Festival Mann
L'esodo sul Mediterraneo
nel romanzo di Oliva
Non basta sopravvivere al deserto. Non basta affidare i risparmi di una vita e la vita stessa nelle mani di un passeur. Non basta nemmeno attraversare le acque violente e letali del Mediterrano a bordo di un'imbarcazione malridotta. Jusuf, Leila e altri sei migranti si rendono conto di avere ancora tanta strada da fare a Lampedusa, dove vengono identificati dopo esser stati salvati dalla Guardia Costiera. Una volta a terra si accorgono che gli ostacoli tra loro e la libertà sono ancora tanti, che il loro viaggio è ancora lungo. A raccontare questa storia attualissima è Fabio Rocco Oliva, autore per il teatro, giornalista e scrittore napoletano, che presenta il suo romanzo La Canzone dei Migranti (Go-Ware edizioni) al Festival Mann/Muse al Museo. Un'opera che è la narrazione di un esodo, raccontato né prima né dopo, ma durante, nel suo divenire. «L'idea mi venne nel 2007 - dice l'autore - quando all'ospedale Cardarelli, dove era ricoverata mia madre, conobbi un uomo. Era palestinese ed era lì per suo figlio. Ci conoscemmo e cominciammo a parlare, ognuno nella sua lingua. Riuscivamo a comunicare, perché il dolore ci scopre simili. Così decisi di scrivere una storia che raccontasse loro e noi, i migranti e noi».

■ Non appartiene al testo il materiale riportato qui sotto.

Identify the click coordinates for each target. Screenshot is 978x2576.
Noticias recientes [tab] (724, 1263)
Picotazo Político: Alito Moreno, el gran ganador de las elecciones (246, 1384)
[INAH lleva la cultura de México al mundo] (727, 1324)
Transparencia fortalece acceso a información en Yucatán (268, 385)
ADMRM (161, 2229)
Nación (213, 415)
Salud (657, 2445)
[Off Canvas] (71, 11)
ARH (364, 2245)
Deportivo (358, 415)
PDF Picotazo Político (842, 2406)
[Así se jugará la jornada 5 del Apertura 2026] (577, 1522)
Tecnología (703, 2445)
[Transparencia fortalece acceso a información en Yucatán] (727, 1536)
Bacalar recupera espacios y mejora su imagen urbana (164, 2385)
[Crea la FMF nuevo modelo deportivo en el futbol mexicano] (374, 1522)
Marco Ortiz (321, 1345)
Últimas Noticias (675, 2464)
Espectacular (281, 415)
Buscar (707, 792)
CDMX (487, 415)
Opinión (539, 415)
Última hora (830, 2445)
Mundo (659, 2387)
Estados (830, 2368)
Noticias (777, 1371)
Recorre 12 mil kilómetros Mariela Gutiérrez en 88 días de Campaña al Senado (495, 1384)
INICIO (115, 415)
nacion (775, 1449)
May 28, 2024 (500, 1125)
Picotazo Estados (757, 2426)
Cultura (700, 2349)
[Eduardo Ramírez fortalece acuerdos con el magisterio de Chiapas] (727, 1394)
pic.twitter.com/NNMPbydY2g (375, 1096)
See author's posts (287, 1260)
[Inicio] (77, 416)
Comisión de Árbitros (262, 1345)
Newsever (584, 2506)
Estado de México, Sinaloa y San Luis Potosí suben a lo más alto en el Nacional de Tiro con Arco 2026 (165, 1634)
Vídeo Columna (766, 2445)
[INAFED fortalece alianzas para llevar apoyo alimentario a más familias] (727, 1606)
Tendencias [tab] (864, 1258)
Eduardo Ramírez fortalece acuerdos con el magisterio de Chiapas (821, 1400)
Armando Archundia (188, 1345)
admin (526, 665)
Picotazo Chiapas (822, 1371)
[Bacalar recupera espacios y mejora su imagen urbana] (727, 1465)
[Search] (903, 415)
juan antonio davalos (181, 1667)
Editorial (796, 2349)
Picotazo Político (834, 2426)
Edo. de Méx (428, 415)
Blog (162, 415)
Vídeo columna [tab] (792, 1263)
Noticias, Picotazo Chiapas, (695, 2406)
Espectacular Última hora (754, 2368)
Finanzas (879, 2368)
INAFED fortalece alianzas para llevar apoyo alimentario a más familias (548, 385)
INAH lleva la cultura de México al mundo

I protagonisti del libro si muovono insieme. È la loro forza più grande per continuare ad affrontare il viaggio e rincorrere la libertà. Arrivano così in Calabria, dove vengono impiegati nei campi di arance. Il romanzo fa riferimento ai fatti di Rosarno del gennaio 2010, quando scoppiarono violenti scontri tra cittadini, forze dell'ordine e migranti dopo la rivolta di alcuni braccianti extracomunitari. «Nel romanzo c'è un personaggio reale - spiega Oliva - che a Rosarno chiamano Mamma Africa. È una signora piccola, mingherlina. Si prende cura dei migranti, cucina per loro e li aiuta. Durante gli scontri venne accusata di complicità con gli extracomunitari e offesa pesantemente. Per me rappresenta invece una bellezza che aiuta e salva in mezzo all'indifferenza. Tanto più nell'entroterra italiano, molto spesso provato dall'ignoranza e dall'intolleranza. Ecco, per me Mamma Africa è proprio la realtà che si rivela più poetica dell'immaginazione».
Per scrivere la sua storia Oliva dice di aver fermato i migranti per strada; di aver parlato con quelli accolti da alcune associazioni a Napoli; di aver letto libri di diritto internazionale e ascoltato tante altre storie. «Ho voluto raccontare i migranti oltre i numeri - commenta lo scrittore - per raggiungere le ragioni delle loro partenze e andare oltre i luoghi comuni». Ne La Canzone dei Migranti, quando ci sono differenze, sono sinonimo di ricchezza. Ma nella maggior parte delle pagine non esiste un "Noi" e un "Loro". Per Oliva i migranti sono infatti protagonisti attraverso i quali vedere anche l'epoca attuale. Quella delle marce a piedi scalzi, dei muri innalzati e delle tragedie inascoltate. E di vite sospese nell'incertezza, provate da una doppia nostalgia. «I migranti non sono più quello che erano, abitanti della loro terra - spiega Oliva - e non sono ancora inseriti nei Paesi dove arrivano da rifugiati, clandestini, extracomunitari. Ma anche noi viviamo una sospensione simile. La nostra vita non è completa». Venute a mancare le certezze familiari, sociali e politiche che caratterizzavano i decenni scorsi, questi anni sono per l'autore una terra di mezzo: «A questo proposito pongo una domanda: Dobbiamo prendere i fucili e spararci a vicenda o dobbiamo recuperare la nostra essenza di esseri umani?». Oliva prende in prestito la sua risposta da 1984, dove George Orwell scriveva: "Sopravvivere è semplice, restare umani è difficile". Stay human, come diceva anche Vittorio Arrigoni. Ma questa è la risposta di Fabio Rocco Oliva. Per molti invece soffia ancora nel vento. Mentre la canzone dei migranti continua a suonare insieme a tutti i passi che battono le vie del Mediterraneo.